**Work to be completed**:
Find each line of the material below that contains the word "link", and copy those lines in full.

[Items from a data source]
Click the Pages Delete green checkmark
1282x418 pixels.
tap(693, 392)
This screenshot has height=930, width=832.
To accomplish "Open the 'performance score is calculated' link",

**Answer for this exercise**:
To accomplish "Open the 'performance score is calculated' link",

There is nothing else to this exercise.